• [Assignment 1]: Name each service that the Planned Parenthood article says the organization provides in addition to abortions.
• [Assignment 2]: According to the Planned Parenthood article, where was Cecile Richards traveling when she read about Mitt Romney's promise?
• [Assignment 3]: Copy everything in the Planned Parenthood article from "Cecile Richards, president" down to "cut the deficit.".

• [Page excerpt]:

Cecile Richards, Planned Parenthood President: Mitt Romney's Plan To 'Get Rid Of' Us Won't Balance Budget

Planned Parenthood President: Mitt Romney's Plan To 'Get Rid Of' Us Won't Balance Budget

Cecile Richards, president of the Planned Parenthood Federation of America, said that she was traveling in Texas Tuesday when she read about Mitt Romney's promise to "get rid of" Planned Parenthood in order to cut the deficit.

"I was really stunned to read that Mitt Romney has now said he wants to get rid of Planned Parenthood, because really what that means is he wants to get rid of preventative health care for 3 million folks every year," Richards told reporters on Wednesday.

"It shows an extraordinary lack of understanding of family planning and the budget to say one of the ways he's going save money in this country is by ending birth control and family planning," she added. "The most conservative economist will tell you that family planning saves money. It saves taxpayers money. It's ludicrous to think that Mitt Romney, who is running for president of the United States, thinks we're going to balance the budget by ending birth control access in this country."

Former Massachusetts Gov. Romney has previously expressed his opposition to the federal funding of Planned Parenthood, the nation's largest family planning provider, and his opposition to the Title X federal family planning program, but his comments on Tuesday made it sound like he wanted to axe the provider altogether.

"Of course you get rid of Obamacare, that's the easy one, but there are others," Romney told a reporter in Missouri when asked how to balance the budget. "Planned Parenthood, we're going to get rid of that."

For Romney to now say that he wants to "get rid" of Planned Parenthood seems to contradict his prior positions, when he sought Planned Parenthood's endorsement during his run for governor, attended a fundraiser for the family planning provider and filled out a survey in which he said he supported state-funded abortions for low-income women.

Planned Parenthood has become a lightning rod for political controversy over the fact that some of its clinics provide abortions. But it also provides affordable contraception, STD testing, cancer screenings and maternity care to millions of low-income, uninsured and medically underserved men and women across the country, and all of the federal money it receives go to health services that are not related to abortion.

• [Extracted records]:
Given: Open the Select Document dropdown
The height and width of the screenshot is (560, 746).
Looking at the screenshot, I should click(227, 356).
* * *
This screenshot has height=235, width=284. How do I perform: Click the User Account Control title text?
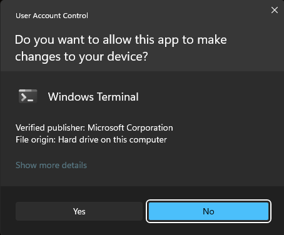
==
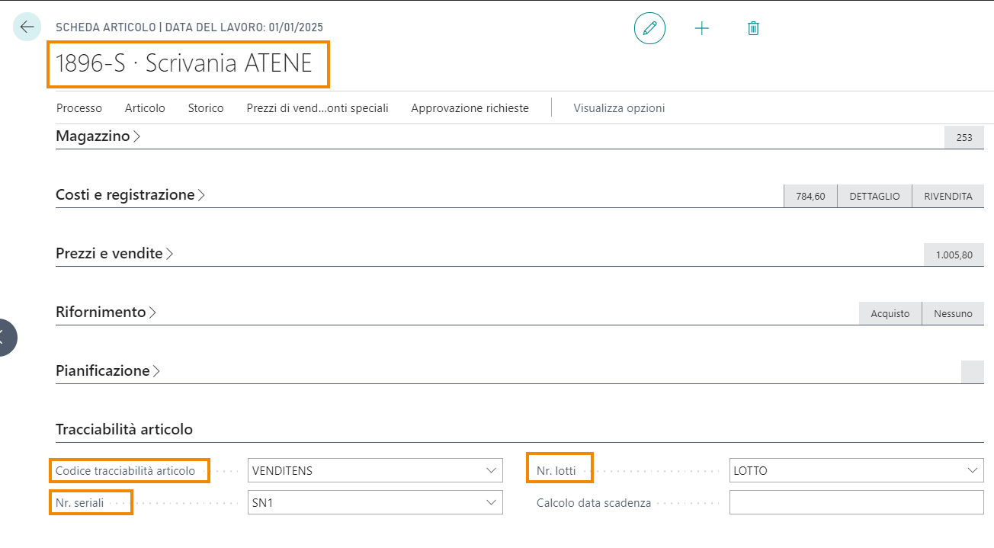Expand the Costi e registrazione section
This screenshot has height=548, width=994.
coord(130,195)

• [Written reply 1]: Affordable contraception, STD testing, cancer screenings, maternity care

• [Written reply 2]: Texas

• [Written reply 3]:
Cecile Richards, president of the Planned Parenthood Federation of America, said that she was traveling in Texas Tuesday when she read about Mitt Romney's promise to "get rid of" Planned Parenthood in order to cut the deficit.